Quelques éléments de contexte…
« Lorsque le lecteur se trouvera de nuit sur une plage, contemplant le reflet clair de la Lune projeté sur l’étendue de l’eau et pensant à son influence sur les marées, il voudra bien se rappeler qu’elle a pu naître d’une grande vague composée de matières terrestres projetées dans l’espace », explique la biologiste marine et militante écologiste Rachel L. Carson en introduction de Cette mer qui nous entoure (1951).
Dans cet ouvrage, celle qui allait signer onze ans plus tard Printemps Silencieux détaille notamment le fonctionnement des océans et de ses eaux profondes : les « abysses », objets de ce poème. Atlantide commence ainsi par inscrire l’année 2023 qui s’achève dans la stricte continuité des cinq siècles passés depuis la colonisation des Amériques (« mille-quatre-cent-quatre-vingt-douze-et-des-miettes »).
Dans ce monde à l’image des profondeurs marines, obscur et sous pression, subsistent pourtant des rayons de lumière.
— restent dans nos poches les fragments crachés d’une lune d’un jour —
« La mer profonde a ses astres et peut-être, ça et là, un étrange et fugitif équivalent de clarté lunaire », explique Rachel L. Carson. Outre « le mystérieux phénomène de phosphorescence » ou les jets lumineux de calmars, « beaucoup de poissons portent des points lumineux qu’ils peuvent éteindre ou rallumer à volonté (…). D’autres ont sur le corps comme des rangées de lumière, disposées en dessins variant suivant l’espèce ». Les êtres des abysses mis à l’honneur dans ce numéro de Tendresses en sont la transposition.
— les êtres des abysses à la chaleur révélée sous la grêle habitent des clepsydres de suie d’espoir de craie —
S’ils ne sont pas épargnés par la pression et l’obscurité de ce monde (« sont pourchassés par des ogres »), leur ferveur comme leur tendresse demeurent : bon gré mal gré, ces éclats brillent et se multiplient pour, enfin, faire poindre l’aurore.
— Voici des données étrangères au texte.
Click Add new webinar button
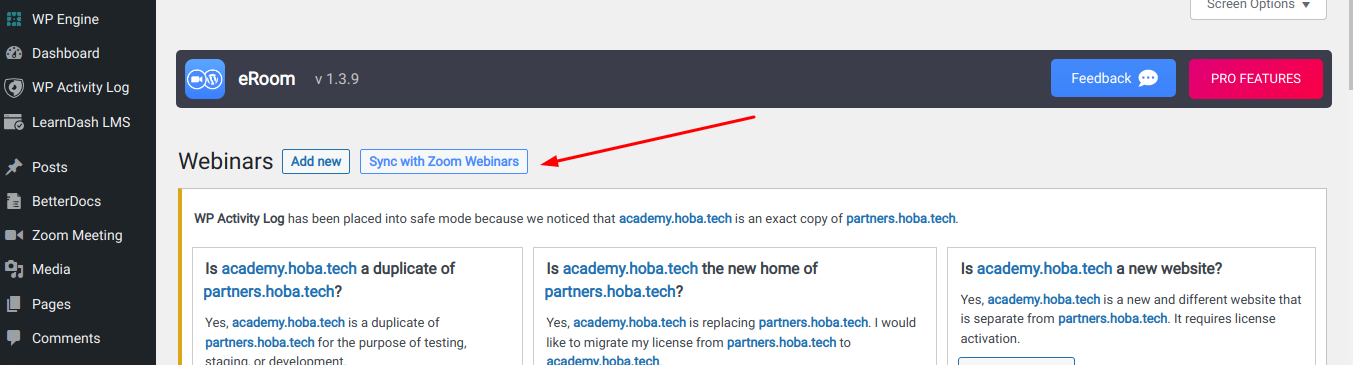The height and width of the screenshot is (365, 1353). tap(316, 161)
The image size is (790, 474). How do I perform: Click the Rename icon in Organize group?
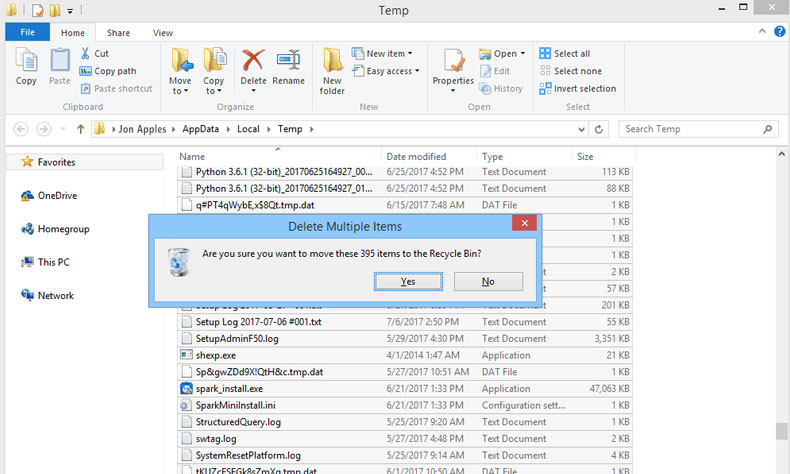pos(288,66)
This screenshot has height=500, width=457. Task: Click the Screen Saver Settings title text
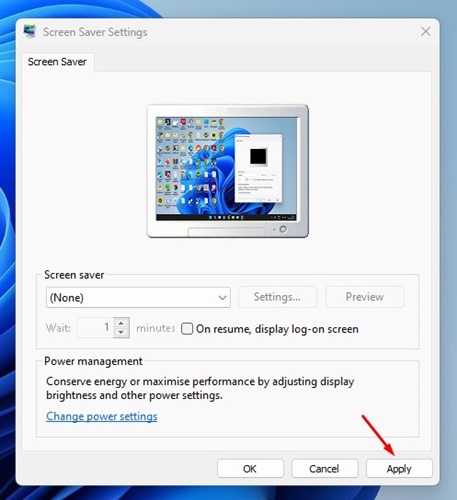tap(95, 32)
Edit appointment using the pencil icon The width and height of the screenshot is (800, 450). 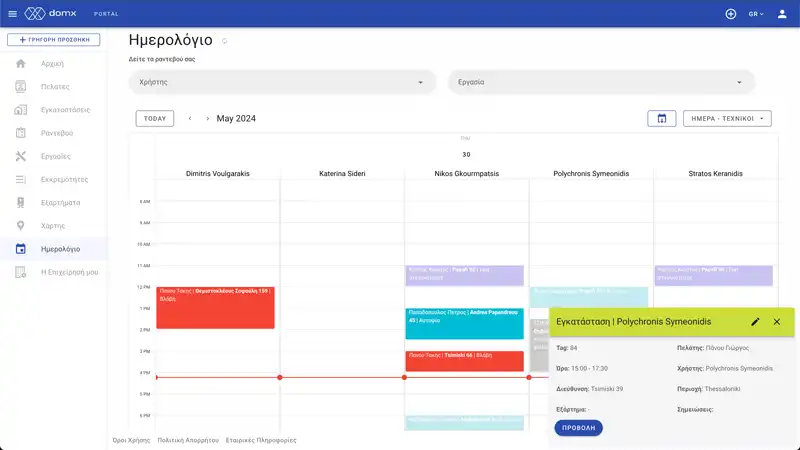point(755,322)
Les six dernières strophes de poème espèrent alors ancrer plus solidement la transposition entre les profondeurs marines et métaphoriques.
— il est devenu simple de noyer la clarté il suffit d’un rideau d’une batte d’un décret —
Intervient ici une terre immergée dans la mer du Nord. « Il existe d’ailleurs un exemple d’un pays perdu.Voici quelques vingtaines de milliers d’années, le Dogger Bank était terre ferme », écrit Rachel L. Carson. « Des pêcheurs d’Europe, arrivés en pleine mer du Nord, [y] larguèrent leurs chaluts. Ils ne tardèrent pas à discerner le dessin d’un plateau irrégulier presque aussi vaste que le Danemark, à 20 mètres de fond environ ».
L’Atlantide n’est alors plus un mythe, nous la traversons. Mais dans nos poches et celles de nos proches se trouvent heureusement des éclats de lune, éparpillés comme les nombreuses pièces d’un précieux puzzle.